The University of Tennessee College of Law Legal Clinic has been awarded $100,000 from the Tennessee Bar Foundation to fund a project that will offer civil legal assistance to rural East Tennesseeans.

The Legal Clinic’s project, ExpungeTN, aims to lift barriers for those who want to clear their criminal records and rebuild their lives, and will target vulnerable populations in geographically isolated areas of East Tennessee.

The Tennessee Bar Foundation announced on Thursday that it would distribute more than $1 million in awards to encourage innovation in civil legal aid. The UT College of Law is the only Tennessee university to receive an award from the organization.

“We are thrilled for this opportunity to expand our expungement work and reach people in rural East Tennessee who we wouldn’t have had the opportunity to assist without this major grant,” Legal Clinic Director Joy Radice said. 
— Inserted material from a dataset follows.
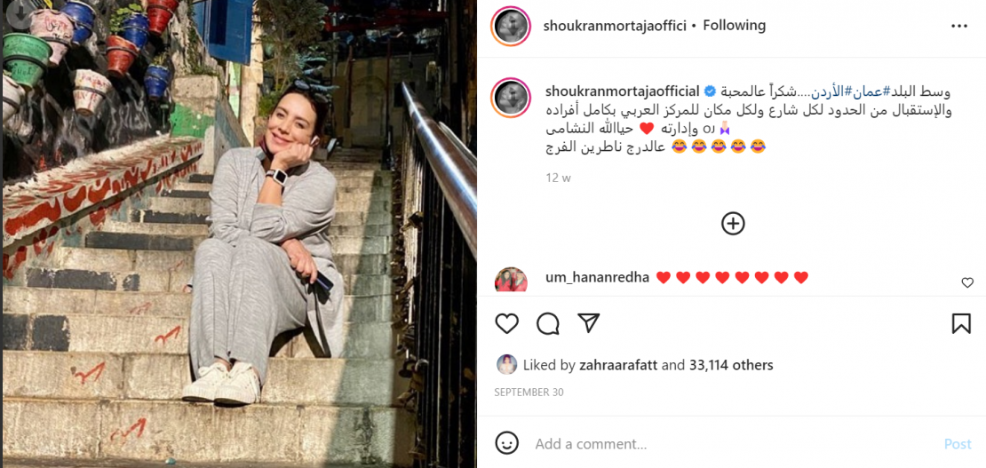Like um_hananredha's comment heart

967,283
The College of Law will hire a fellow to assist in launching the project, and that person will “establish dates and times to best partner with east Tennessee courts and judges to offer our services to those who need it,” Radice said.

Through the project, the College of Law Legal Clinic specifically aims to:

  • Launch a website of pro se friendly resources for individuals to use statewide;
  • Organize Saturday community courts in rural jurisdictions with the assistance of local judges, clerks, district attorneys, law students, community groups, and churches; and
  • Develop a pilot app that will automate the generation of court petitions for expunging dismissed charges. 
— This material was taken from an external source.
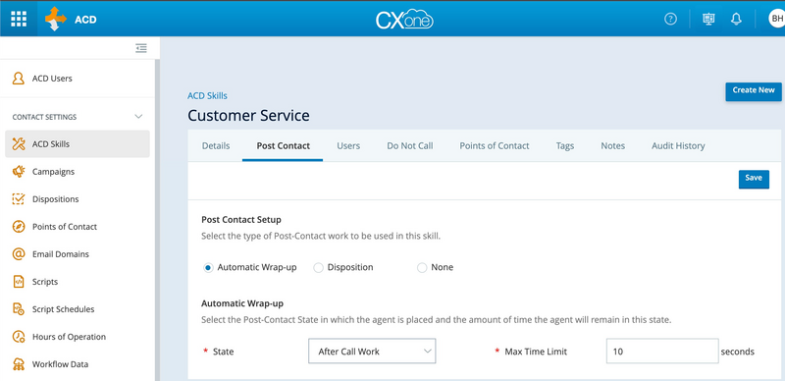Viewport: 785px width, 381px height.
Task: Open Campaigns megaphone icon in sidebar
Action: pyautogui.click(x=18, y=172)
College of Law Dean Melanie Wilson said the expungement efforts of the Legal Clinic are just one of the many ways that the school is working to improve the lives of those in our community.

“One of our goals is to serve those who need legal assistance in Tennessee and help them improve the quality of their lives,” Wilson said. “Our Legal Clinic does that in so many ways, and it’s gratifying to see Professor Radice and the other faculty, staff, and students recognized through this significant award from the Tennessee Bar Foundation.” 

According to information released by the foundation, each award recipient will assess its results after a year. Those projects that demonstrate high efficacy and impact will be eligible for continued funding.

“It is hoped that these pilot projects will show that system-level change may come through scale or replication,” Tennessee Bar Foundation Executive Director Barri Bernstein said in the release.

Since 1982, the Tennessee Bar Foundation – comprised of attorneys from across the state – has financially supported law-related public interest projects.